Chris Stoeckl Walker
It doesn't tackle the actual issue. For one thing, lots of the features on social media are really pernicious, and particularly so for young people. Banning and blocking doesn't tackle those problems at all. All it does, in fact, is get rid of the problem and sweep it under the carpet. It kind of absolves the company's in question question of the responsibility to try and fix the issues that have been caused. There's also just the fact that if you ban something, you are losing out on a key part of growing up. These days we transact our lives digitally. It is important that people learn the rules of the road online and ultimately, yes, also important that sometimes they make mistakes. But then there's also just the impact that it has on their lives now. And you we cannot overlook the fact that young people's lives currently are not fantastic, right? If you are, let's say, 18 now, you were born into the immediate aftermath of a financial crisis. You have grown up under austerity as you were starting to get to your GCSEs, your A levels or whatever it is, you were hit by the COVID pandemic which upended your education. And then you graduate into a job market where suddenly AI is sweeping everything in front of you. You and you're told that actually there might not be a job for you in the future. Is it any wonder that young people are upset about what they're doing? If you Take away the ability to interact with one another on social media, you lose the ability for them to connect, to find their identity and to find their tribes.
Helen Pitt
I know, but I just find it, I find it Sad. So the two teenagers who are in my life, my 17 year old stepdaughter and my niece who's 16, I was with them this weekend, we went to see Harry Styles at Wembley and I was watching them watching the concert through their. Their whole thing was they wanted to be videoing it. And I feel sad looking at them and think you've missed out on such an important part of just being free and experimenting without everything you're doing, being on show to the world. And so many of the statistics do suggest a correlation at least between the rise of social media and anxiety, hospitalization for self harm. And this has all occurred at a time when social media has absolutely ballooned. So surely I just feel, isn't it worth doing something even if it's imperfect,
Chris Stoeckl Walker
it's worth doing something. It's not worth doing something that's imperfect. Because as soon as a ban is put in place, that becomes the default. But it will also have an impact on all of us. You will now be expected to show ID or to show your face to companies that you may not necessarily trust because you have to do so in order to access it, because you might also be under the age of 16. And there was a bunch of data that was published alongside this announcement on Monday, which was both parents, the general public and also the kids. Turns out that the support for a ban is much smaller amongst the representative sample of the public. But what was most interesting to me was the kids were asked these things. There was a really interesting chart in this Savanta survey, representative again of the kids population, which asked, do you think that social media attention, its benefits outweigh its negatives? People said that at twice the level that they thought that it was better for friends and family than they were worried about it making them anxious or being judged by others. But they are perhaps looking at this with a little bit more nuance than with respect. An awful lot of parents here.

:: EXTRACTED DATA ::
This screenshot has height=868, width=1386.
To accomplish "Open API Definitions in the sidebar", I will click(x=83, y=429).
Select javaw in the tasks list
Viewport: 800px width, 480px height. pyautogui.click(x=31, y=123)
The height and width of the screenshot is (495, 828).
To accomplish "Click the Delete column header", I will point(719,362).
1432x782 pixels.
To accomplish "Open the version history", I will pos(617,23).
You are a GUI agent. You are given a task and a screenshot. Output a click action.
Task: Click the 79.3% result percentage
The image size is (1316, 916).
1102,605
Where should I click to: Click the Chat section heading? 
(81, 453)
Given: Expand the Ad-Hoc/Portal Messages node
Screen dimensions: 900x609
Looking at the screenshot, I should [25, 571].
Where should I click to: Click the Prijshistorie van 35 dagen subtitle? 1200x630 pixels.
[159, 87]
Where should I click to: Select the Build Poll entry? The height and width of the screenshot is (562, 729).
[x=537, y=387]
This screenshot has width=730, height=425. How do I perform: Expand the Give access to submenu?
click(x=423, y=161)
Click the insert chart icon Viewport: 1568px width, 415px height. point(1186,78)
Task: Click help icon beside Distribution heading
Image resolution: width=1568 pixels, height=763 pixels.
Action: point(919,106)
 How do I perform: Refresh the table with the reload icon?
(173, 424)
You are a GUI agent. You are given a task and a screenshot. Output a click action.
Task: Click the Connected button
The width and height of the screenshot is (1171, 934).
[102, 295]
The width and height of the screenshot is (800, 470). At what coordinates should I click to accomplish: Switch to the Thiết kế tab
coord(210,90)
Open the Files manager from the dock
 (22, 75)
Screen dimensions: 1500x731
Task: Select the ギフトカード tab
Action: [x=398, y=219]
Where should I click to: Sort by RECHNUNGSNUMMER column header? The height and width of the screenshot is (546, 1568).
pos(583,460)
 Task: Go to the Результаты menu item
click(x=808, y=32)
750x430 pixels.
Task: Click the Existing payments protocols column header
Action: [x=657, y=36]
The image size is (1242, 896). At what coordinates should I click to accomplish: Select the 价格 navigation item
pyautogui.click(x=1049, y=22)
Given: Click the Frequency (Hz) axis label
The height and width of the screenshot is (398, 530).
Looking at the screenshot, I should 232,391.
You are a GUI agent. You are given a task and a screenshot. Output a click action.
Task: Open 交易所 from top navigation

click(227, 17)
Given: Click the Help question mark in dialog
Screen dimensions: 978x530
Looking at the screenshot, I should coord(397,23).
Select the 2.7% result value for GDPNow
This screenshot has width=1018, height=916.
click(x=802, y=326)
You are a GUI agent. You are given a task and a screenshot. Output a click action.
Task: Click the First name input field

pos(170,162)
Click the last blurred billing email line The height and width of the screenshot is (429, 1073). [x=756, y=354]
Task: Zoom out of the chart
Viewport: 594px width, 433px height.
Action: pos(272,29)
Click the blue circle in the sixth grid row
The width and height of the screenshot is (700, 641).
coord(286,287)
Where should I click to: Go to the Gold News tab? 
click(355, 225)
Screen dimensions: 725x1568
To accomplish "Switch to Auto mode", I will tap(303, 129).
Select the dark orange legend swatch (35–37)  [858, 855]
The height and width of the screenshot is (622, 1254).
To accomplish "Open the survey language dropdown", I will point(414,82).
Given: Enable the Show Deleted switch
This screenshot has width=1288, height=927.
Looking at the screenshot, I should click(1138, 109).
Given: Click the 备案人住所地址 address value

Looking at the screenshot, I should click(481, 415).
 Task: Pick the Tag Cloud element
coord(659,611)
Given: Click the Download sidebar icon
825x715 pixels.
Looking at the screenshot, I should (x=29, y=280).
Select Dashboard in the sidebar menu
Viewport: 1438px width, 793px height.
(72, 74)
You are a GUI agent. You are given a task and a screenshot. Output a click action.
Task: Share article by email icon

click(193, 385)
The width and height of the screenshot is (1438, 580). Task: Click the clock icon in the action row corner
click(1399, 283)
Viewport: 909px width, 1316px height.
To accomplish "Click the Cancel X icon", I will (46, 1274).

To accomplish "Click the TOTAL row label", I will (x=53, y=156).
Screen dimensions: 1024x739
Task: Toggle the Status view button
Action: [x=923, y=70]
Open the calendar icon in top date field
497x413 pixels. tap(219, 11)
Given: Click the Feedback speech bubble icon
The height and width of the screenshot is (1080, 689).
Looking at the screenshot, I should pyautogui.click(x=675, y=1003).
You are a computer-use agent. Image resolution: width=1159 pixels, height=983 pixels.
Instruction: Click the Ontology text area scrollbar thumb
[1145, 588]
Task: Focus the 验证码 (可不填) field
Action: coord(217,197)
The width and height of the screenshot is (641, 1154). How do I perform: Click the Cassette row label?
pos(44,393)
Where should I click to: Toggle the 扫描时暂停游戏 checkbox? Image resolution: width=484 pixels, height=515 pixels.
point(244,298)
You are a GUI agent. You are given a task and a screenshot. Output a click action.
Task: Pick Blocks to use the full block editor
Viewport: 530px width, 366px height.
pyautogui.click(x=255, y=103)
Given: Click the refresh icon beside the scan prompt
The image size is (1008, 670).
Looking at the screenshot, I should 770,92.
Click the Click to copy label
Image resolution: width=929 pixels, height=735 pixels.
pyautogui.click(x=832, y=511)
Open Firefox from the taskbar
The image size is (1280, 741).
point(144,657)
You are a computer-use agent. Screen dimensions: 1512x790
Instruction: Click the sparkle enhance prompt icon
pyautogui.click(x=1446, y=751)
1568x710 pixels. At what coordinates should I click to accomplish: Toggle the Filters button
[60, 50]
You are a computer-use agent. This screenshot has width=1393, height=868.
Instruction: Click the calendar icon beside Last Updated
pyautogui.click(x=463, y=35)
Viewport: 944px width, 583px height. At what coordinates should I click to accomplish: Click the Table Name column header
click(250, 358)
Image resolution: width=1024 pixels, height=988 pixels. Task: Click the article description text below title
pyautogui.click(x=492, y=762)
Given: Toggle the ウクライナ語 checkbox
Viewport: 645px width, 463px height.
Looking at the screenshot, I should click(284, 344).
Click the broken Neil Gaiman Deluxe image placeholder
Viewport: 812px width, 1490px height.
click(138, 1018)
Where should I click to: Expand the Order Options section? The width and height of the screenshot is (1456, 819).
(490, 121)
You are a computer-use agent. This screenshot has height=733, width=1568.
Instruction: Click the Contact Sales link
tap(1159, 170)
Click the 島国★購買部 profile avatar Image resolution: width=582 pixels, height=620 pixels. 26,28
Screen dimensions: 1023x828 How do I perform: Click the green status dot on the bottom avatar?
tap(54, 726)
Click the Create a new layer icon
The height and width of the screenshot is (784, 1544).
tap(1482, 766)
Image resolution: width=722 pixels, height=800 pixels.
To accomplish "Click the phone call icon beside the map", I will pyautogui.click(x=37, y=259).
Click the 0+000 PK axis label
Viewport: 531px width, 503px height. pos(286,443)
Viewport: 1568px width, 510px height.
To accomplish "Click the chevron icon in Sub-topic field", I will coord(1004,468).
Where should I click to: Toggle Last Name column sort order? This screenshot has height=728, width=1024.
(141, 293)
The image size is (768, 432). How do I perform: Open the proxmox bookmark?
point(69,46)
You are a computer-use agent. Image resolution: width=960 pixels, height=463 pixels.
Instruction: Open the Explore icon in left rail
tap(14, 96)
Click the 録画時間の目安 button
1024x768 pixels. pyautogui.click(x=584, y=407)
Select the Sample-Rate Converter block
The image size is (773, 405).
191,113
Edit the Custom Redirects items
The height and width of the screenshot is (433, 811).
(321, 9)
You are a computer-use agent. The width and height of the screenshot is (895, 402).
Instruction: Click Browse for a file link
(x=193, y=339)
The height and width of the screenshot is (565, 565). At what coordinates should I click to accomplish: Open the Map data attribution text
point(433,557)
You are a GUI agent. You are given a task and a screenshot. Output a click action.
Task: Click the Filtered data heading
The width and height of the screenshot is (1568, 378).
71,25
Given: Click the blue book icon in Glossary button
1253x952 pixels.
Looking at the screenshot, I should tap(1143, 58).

:: WHAT TO DO ::
Summarize the discussion of a social media ban for young people in three sentences. The records have nothing to do with the text.

:: EXERCISE OUTPUT ::
Chris Stoeckl Walker argues that banning social media for young people does not tackle its harmful features, absolves the companies of responsibility, and takes away young people's chance to learn online and to connect and find their identity at a hard time in their lives. Helen Pitt says she finds it sad to watch teenagers filming everything, points to statistics suggesting a correlation between the rise of social media and anxiety and hospitalization for self-harm, and asks whether doing something imperfect is still worthwhile. Stoeckl Walker replies that an imperfect ban would become the default and would make everyone show ID or their face to companies, and he cites survey data showing that support for a ban is much smaller among a representative sample of the public.